The next question is what governmental aid is needed to maintain ample steam communication on the Pacific with Mexico and Central and South America. There should be, at least, weekly communication with all the chief ports of the Pacific side of the continent, and to that end I venture to submit the following:



Through the politeness of Mr. M. Lachlan, general manager of the United States and Brazilian Mail Steam-ship Company, I have been furnished with the following facts bearing upon the above points, and after a careful comparison with all the other reports submitted this statement seems to be the most conservative and most carefully prepared of any of them, and I hence present it in his own language:

The distance from San Francisco to Valparaiso is 5,158 miles ; at 13 knots is 396+| hours, or 16 days 13 hours ; time under steam on voyage both ways, 33 days 2 hours. Stays 10 days in foreign ports and 12 days in San Francisco.

This service requires 6 steam-ships of 3,800 tons gross ; estimated cost, $465,000, each fully fitted. First-class ships with accommodation for 200 passengers ; triple expansion 160 pounds steam; no occasion to coal for round voyage in United States,

As Lota coal is very good, but is 20 per cent. less in value as to steaming qualities, hence you require engines 3,400 indicated horse-power at 11 pounds per horse per hour ; say 5,100 pounds of coal per hour, or 541 tons per twenty-four hours, or 926 tons of coal per passage ; add 25 per cent. for contingencies, 1,157 tons coal for permanent bunker room, but you must add to that 20 per cent. more Lota coal, for reasons above given. A bunker capacity of 1,391 tons would leave available for cargo 3,900 tons dead weight and measurement. But there are appliances in vogue which save 28 per cent. of coal, and which, if adopted, would reduce coal consumption to 1,003 tons, which would increase your carrying cargo capacity by 383 tons, or equal to 4,288 tons dead weight and measurement.
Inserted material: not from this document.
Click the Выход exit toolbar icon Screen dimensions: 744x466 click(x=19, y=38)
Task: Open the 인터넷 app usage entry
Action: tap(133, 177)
The capital required for the five ships would be $2,790,000 and 10 per cent. upon same for establishing of plant.

Agencies, buoys, moorings, etc., would be $3,022,500.

The maximum of the ship's speed would be 15 knots. The actual average would be about 13 knots. It would not pay as a commercial speculation to increase the speed, as your ship would simply be a mass of machinery; it is the extra speed above 13 knots average that eats all profit, unless you have a large passenger traffic and heavy mail pay to justify the speed.
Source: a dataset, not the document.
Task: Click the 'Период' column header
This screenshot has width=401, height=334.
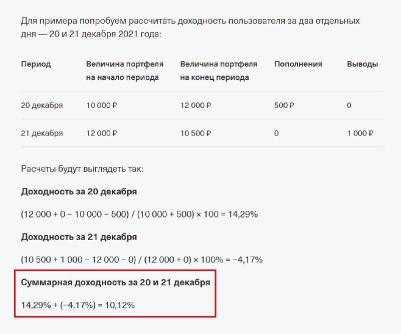Action: (36, 65)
To make the investments necessary for this service I have before stated the United States Government should grant most ample aid for that purpose, and it should be continued for a term of not less than ten years, because temporary assistance would be worse than none and would serve no useful purpose.

Provisions should be made so that the vessels receiving Government assistance would forfeit all claim to it if the owners of such vessels enter into combinations or agreements as to price of freight and passage with any other transportation companies on land or sea. The service should be first-class and freight and passage reasonable. American trade will be destroyed if this is not done.
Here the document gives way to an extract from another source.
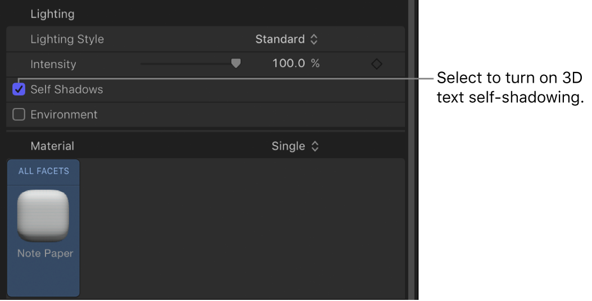The width and height of the screenshot is (592, 301).
Task: Click the 3D text self-shadowing callout text
Action: (510, 87)
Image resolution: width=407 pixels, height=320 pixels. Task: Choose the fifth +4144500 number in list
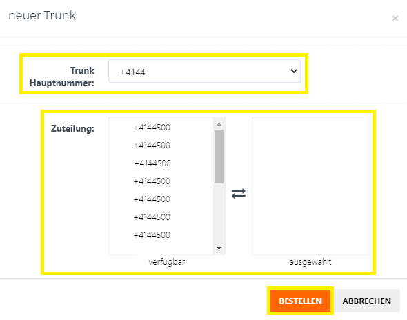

Traffic on the Pacific route is no experiment. It can be made to pay and pay well.


It is estimated that a first-class line of steam vessels running weekly up and down the west coast of the American continent, charging reasonable freight and passenger rates, could soon quadruple the present business done there; those countries are progressing; their productions are multiplying even more rapidly than the population ; great cities are becoming greater; the market for coffee, India rubber, rare woods, dye-stuffs, sugar, tobacco, hides, etc., can not be supplied, and many of these articles are produced only in Central and South America. Very soon there will be an inter-oceanic canal; if not constructed in one place it will be in another ; but in any event it will be made to cross the Isthmus. This will give a new impetus to western trade. The future of these countries can not be measured by any examination into their past history. We can not look at events of the nineteenth century through the clouded vision of the fifteenth century and judge what is to be in the near future.

The introduction of new industries has given new business life to these people, and very soon they will equal if they do not outstrip the rest of the world in the amount and variety of their productions.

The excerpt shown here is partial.